Since I joined Talmix seven months ago, I’ve been focused on introducing how talent marketplaces, and in particular Talmix, could work within the Energy sector.
I wanted to share some learnings and my excitement about how the enormous changes taking place in the industry align with the massive changes in how workforces are structured, sourced and how work gets done.
The sustainability agenda is forcing the industry to innovate and create new initiatives to both discover renewable and new energy sources, but also how the business is geared up to deliver on these initiatives. The way the whole company is structured is under scrutiny as everyone wants to see energy reinvent itself and ensure a future not just for the business, but for everyone. A bit hard to distil just how big a change this is in one short paragraph, and I hear it, and the challenges that it brings in every conversation I have, whether it’s with strategy teams, finance departments, and onwards.
Net Zero, obviously a particularly pertinent topic as we’re heading into the COP26 summit, may be the ultimate goal, and I particularly liked this comment from Tracy Beam, CEO at Strategic Transformation Partners who said – “it’s going to take a multiple solution approach through innovation and technology, improvements to policy and infrastructure, strong partnerships across the ecosystem”.
Digital Transformation is still the all-consuming item for most energy businesses. It’s seen as essential to enable innovations in these other topics, and it’s the catalyst for how the businesses see themselves. Without being digital, the forward thinking mindset they need to embrace and amplify, just won’t be there. As we see in energy, and in all our client industries, digital transformation encompasses changes to every function, every member of the workforce, and every way they interact with their own customers, so it’s not surprising that these initiatives continue to challenge, and are still a long way from completion.

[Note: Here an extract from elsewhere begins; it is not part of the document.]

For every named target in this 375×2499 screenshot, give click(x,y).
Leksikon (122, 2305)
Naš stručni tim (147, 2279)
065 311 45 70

And there’s one more area that again, while it’s crucial to all business, has a particular nuance in the energy space, and that’s introducing and implementing DEI policies and actions. With more digitisation, renewable sources, and as the approach to the type of work that is undertaken in this industry changes, there is scope for a more diverse workforce to be achieved. This really represents a huge transformation in what was considered a very male-dominated industry, and an industry which had clear tiers of authority. Now a more equal mix can be the positive outcome of the other changes.
The extent and sheer scale of all these changes is overwhelming, and there’s one piece which runs through all of them. I know there’s a bit of ‘well he would say that wouldn’t he’ going on here, but every single item on the agenda, every element of change, requires a set of skills that most energy businesses probably couldn’t even identify ten years ago, such is the pace of that change. And even with those skills identified, the need to upskill and reskill the workforce is the mammoth project behind every other initiative.
Aligning the talent needed to the timescales to deliver is potentially the greatest risk to making the change needed, and this is why talent marketplaces are resonating with everyone I speak to who is trying to bring talent on board – from the central teams, through to the project owners. Knowing that they can bring new skills in on-demand, and have those skills make an immediate impact to project teams is a clear route through to the results required in all those major projects. It’s not just about bringing those rarer, hard-to-find skills in, on-demand, it’s also about how they form part of a more flexible approach to getting work done. Having fixed teams might have worked when the sector retained the status quo for so many years, but now agility is key to pushing through the changes that lead to a new, sustainable future for the industry.
At Talmix we talk about speed, convenience and precision – these three advantages of using our marketplace are exactly how the sector needs to respond to building the teams that will deliver. As one of my clients said “we have far more work than people to do the work” – that’s what I’m trying to help with, and that’s what Talmix can resolve for every business in the industry.